§ **Task goal**
Number the rows from the one containing "Get Certified (61, 187)" down to the final row, putting each on its own line and dropping any blank lines.

(Data listing)
|---|
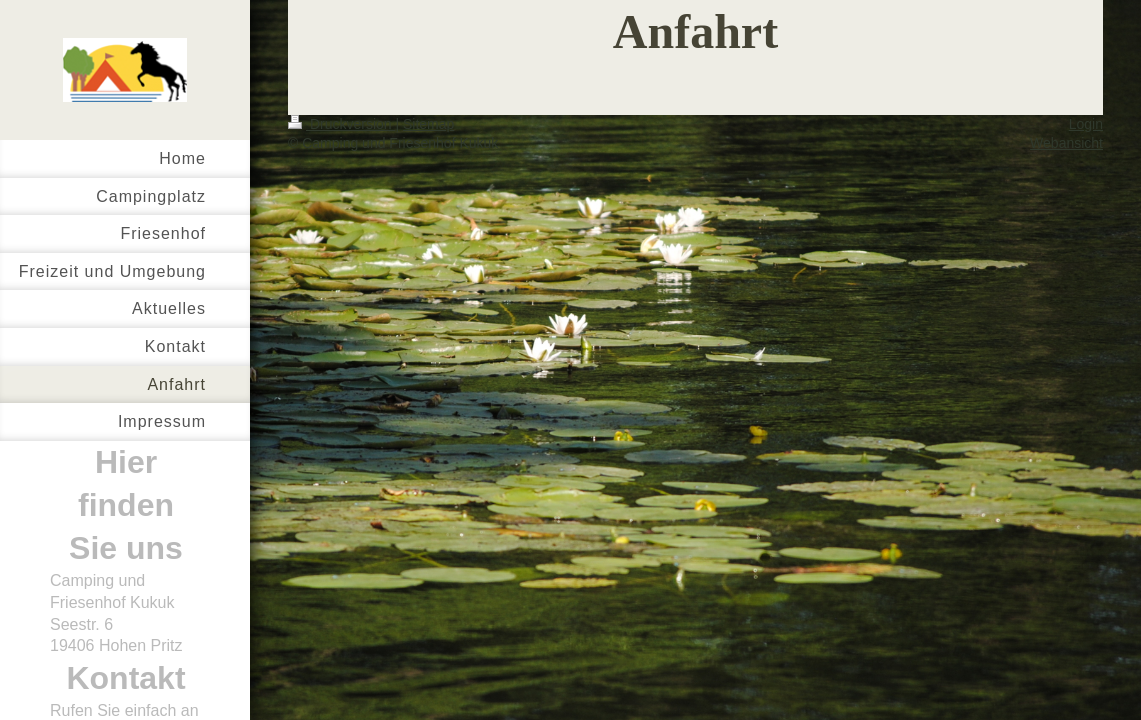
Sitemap (428, 124)
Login (1086, 124)
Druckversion (341, 124)
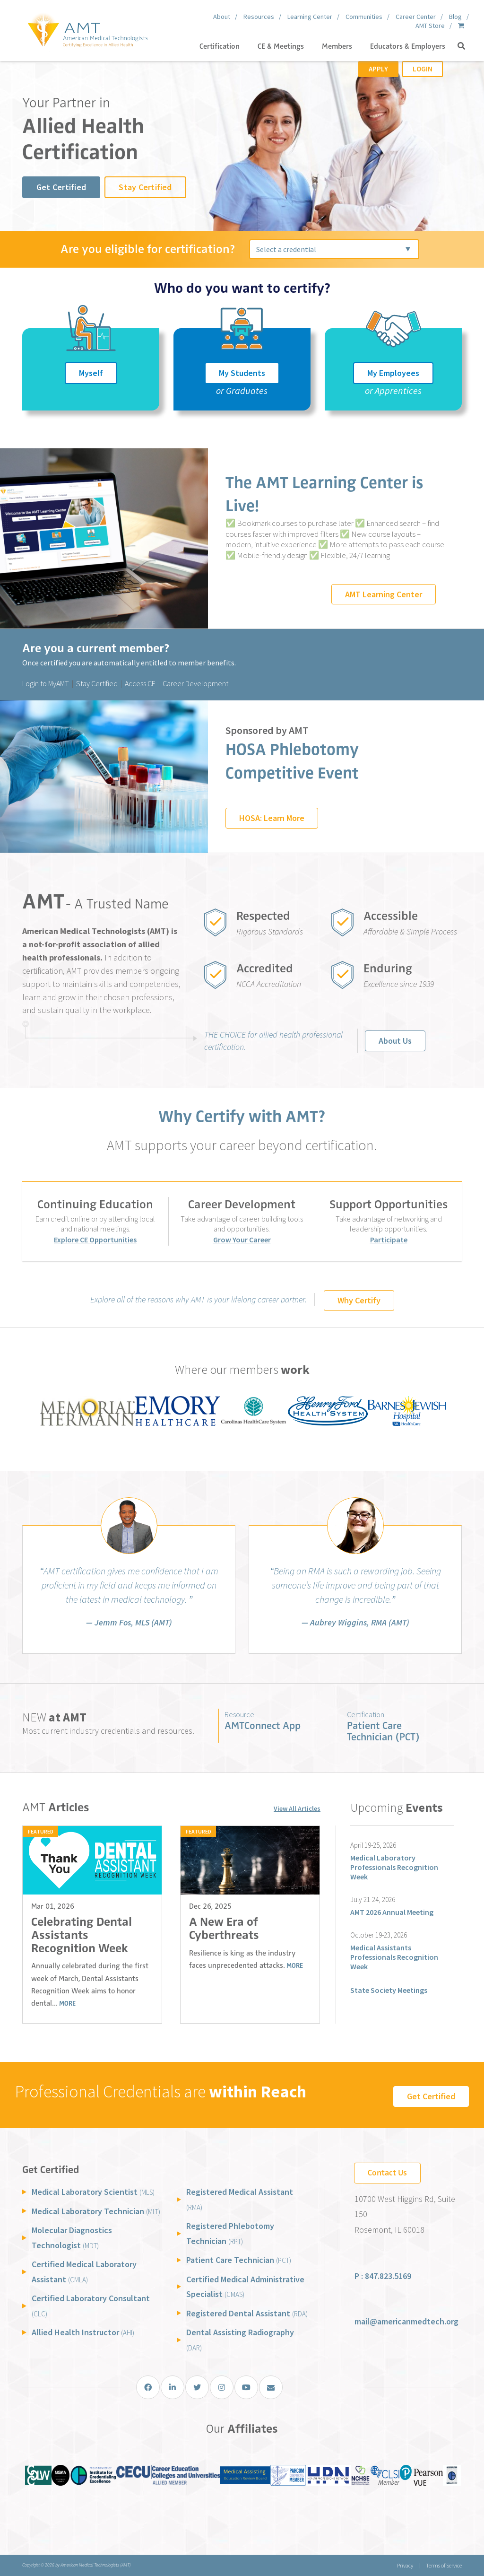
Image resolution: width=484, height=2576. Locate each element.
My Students (242, 372)
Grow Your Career (242, 1239)
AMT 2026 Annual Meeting (391, 1912)
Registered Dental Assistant (247, 2313)
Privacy (405, 2565)
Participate (388, 1239)
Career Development (195, 683)
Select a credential (286, 249)
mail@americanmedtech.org (406, 2321)
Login (422, 68)
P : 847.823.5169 (382, 2275)
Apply (378, 68)
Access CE (140, 683)
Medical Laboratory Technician (96, 2211)
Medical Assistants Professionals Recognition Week (394, 1957)
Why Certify (358, 1300)
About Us (395, 1040)
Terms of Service (444, 2565)
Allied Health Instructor (83, 2332)
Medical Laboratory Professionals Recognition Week (394, 1867)
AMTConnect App (263, 1725)
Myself (91, 372)
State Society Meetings (388, 1990)
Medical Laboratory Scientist (93, 2191)
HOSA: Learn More (271, 817)
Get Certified (61, 187)
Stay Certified (145, 187)
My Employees (393, 372)
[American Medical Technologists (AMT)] (87, 28)
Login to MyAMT (45, 683)
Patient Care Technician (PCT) (383, 1731)
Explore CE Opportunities (95, 1239)
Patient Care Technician (238, 2259)
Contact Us (387, 2172)
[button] (461, 46)
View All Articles (297, 1808)
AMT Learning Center (383, 594)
|---|
§ **Answer for this exercise**
1. Get Certified (61, 187)
2. Stay Certified (145, 187)
3. My Employees (393, 372)
4. [American Medical Technologists (AMT)] (87, 28)
5. Login to MyAMT (45, 683)
6. Patient Care Technician (PCT) (383, 1731)
7. Explore CE Opportunities (95, 1239)
8. Patient Care Technician (238, 2259)
9. Contact Us (387, 2172)
10. [button] (461, 46)
11. View All Articles (297, 1808)
12. AMT Learning Center (383, 594)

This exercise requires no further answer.